Mike Whiting, KCC’s Cabinet Member for Planning, Highways and Waste made a strong statement on the need for the M20 to remain ‘fully open for two-way traffic at all times’. Addressing the full council meeting held at Kent County Council on 15 March, he said,
“Highways England has been tasked by Government to develop an interim solution to Operation Stack to be in place by March 2019 in time for Brexit. Highways England is developing a number of options that, while continuing to hold HGVs on the M20 in the event of delays at the ports, would also allow non-port traffic to continue to travel in both directions. Highways England is assessing different technologies ranging from steel barriers to moveable barrier systems, as well as the traffic management, including signing to get vehicles into the right lanes, that could be used to enable the safe separation of two-way flow from the queuing port traffic.
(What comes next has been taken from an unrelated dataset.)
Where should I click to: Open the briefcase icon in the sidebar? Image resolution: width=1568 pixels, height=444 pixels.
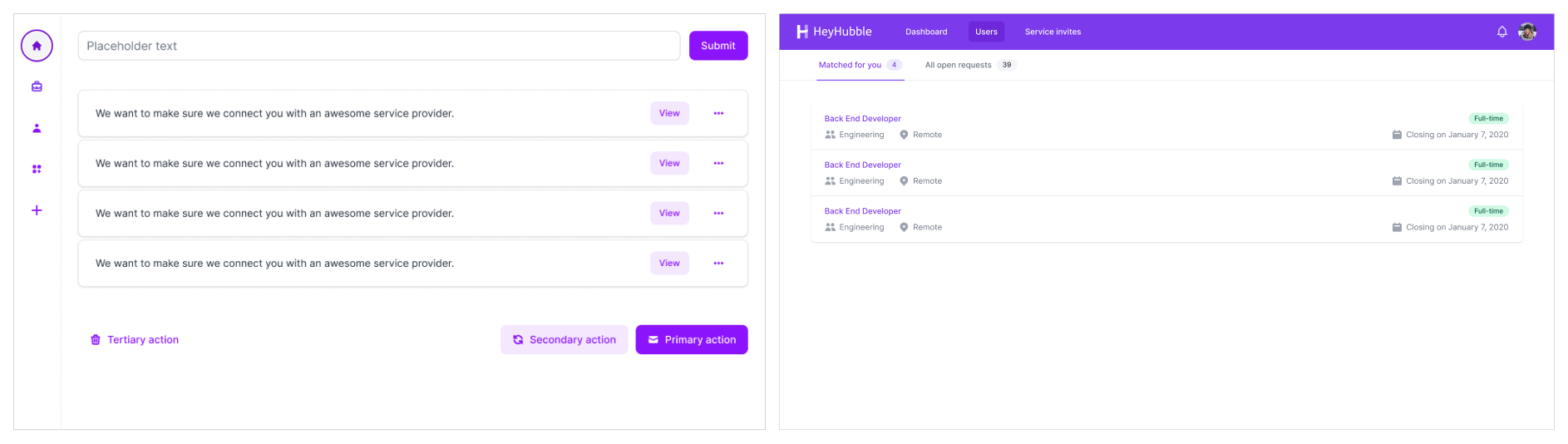37,86
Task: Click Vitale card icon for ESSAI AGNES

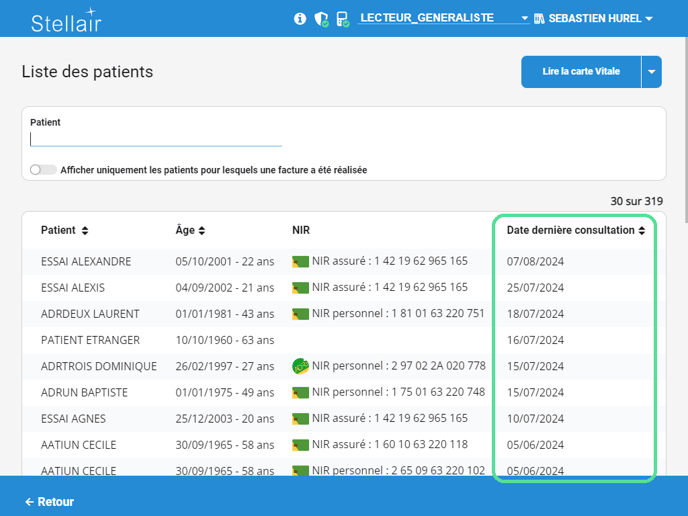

KCC is being consulted by Highways England on how these options could affect the local road network. I have already written to the Secretary of State insisting that the M20 must remain fully open for two-way traffic at all times enabling our residents and businesses to travel and there must be no impact on our local road network. I stressed to the Secretary of State that the County Council wants to avoid any repeat of the disruption in 2015 when Operation Stack was in place for 32 days at an estimated cost to the Kent economy of £1.45 million per day, and emphasised that maintaining traffic fluidity post-Brexit is a of paramount importance to Kent residents, businesses and the UK economy as a whole.
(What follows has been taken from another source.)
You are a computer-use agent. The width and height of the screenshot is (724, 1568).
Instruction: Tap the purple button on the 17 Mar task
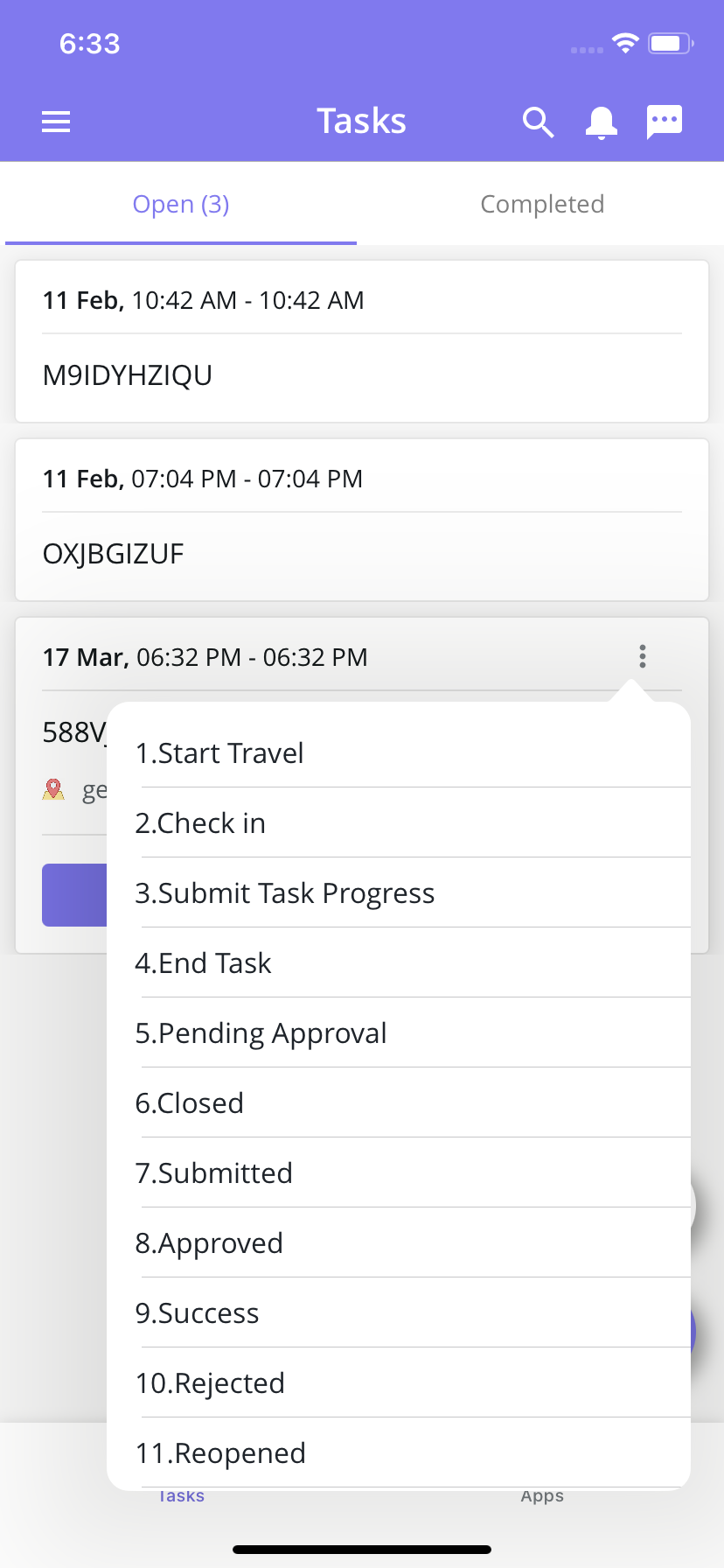point(74,894)
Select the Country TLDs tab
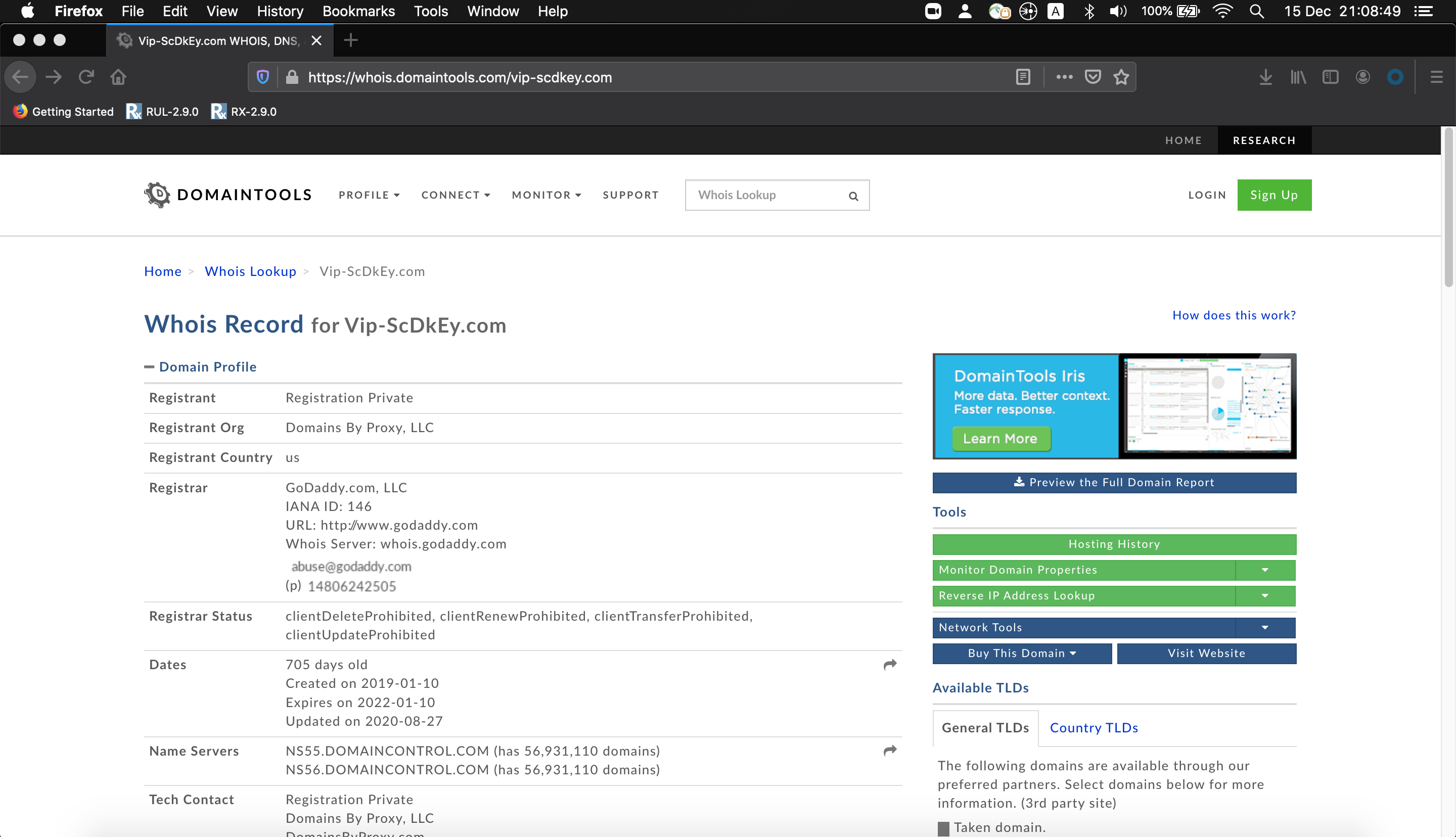1456x837 pixels. (x=1094, y=727)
A final decision on which option to take forward will be made by Government early this year, with Highways England tasked to deliver by March 2019. The selected interim scheme could be announced alongside the public consultation on the options for a permanent solution to Operation Stack with a lorry park or parks, as the on-motorway scheme would only be temporary. KCC’s response to this forthcoming consultation will be brought to the Environment and Transport Cabinet Committee at the appropriate time.
Currently the short-term contingency plan for Operation Stack is to use Manston Airport to park HGVs during severe disruption. Manston can hold approximately 4,000 lorries and would be implemented if Operation Stack Stages 1 and 2 (M20 junctions 8 to 11 coast-bound) becomes full, thus preventing the need to use the London-bound carriageway as was the case in the summer of 2015. Port of Dover lorries would be routed along the A249, M2 and A299 to Manston and then released along the A256 to Dover.
Thankfully Operation Stack has not been called since the summer of 2015, so Manston has yet to be used. The introduction of the Dover TAP scheme which queues HGVs along the inside lane of the A20 between Dover and Folkestone when there are delays at the Port of Dover has also helped prevent the need for Stack on several occasions.”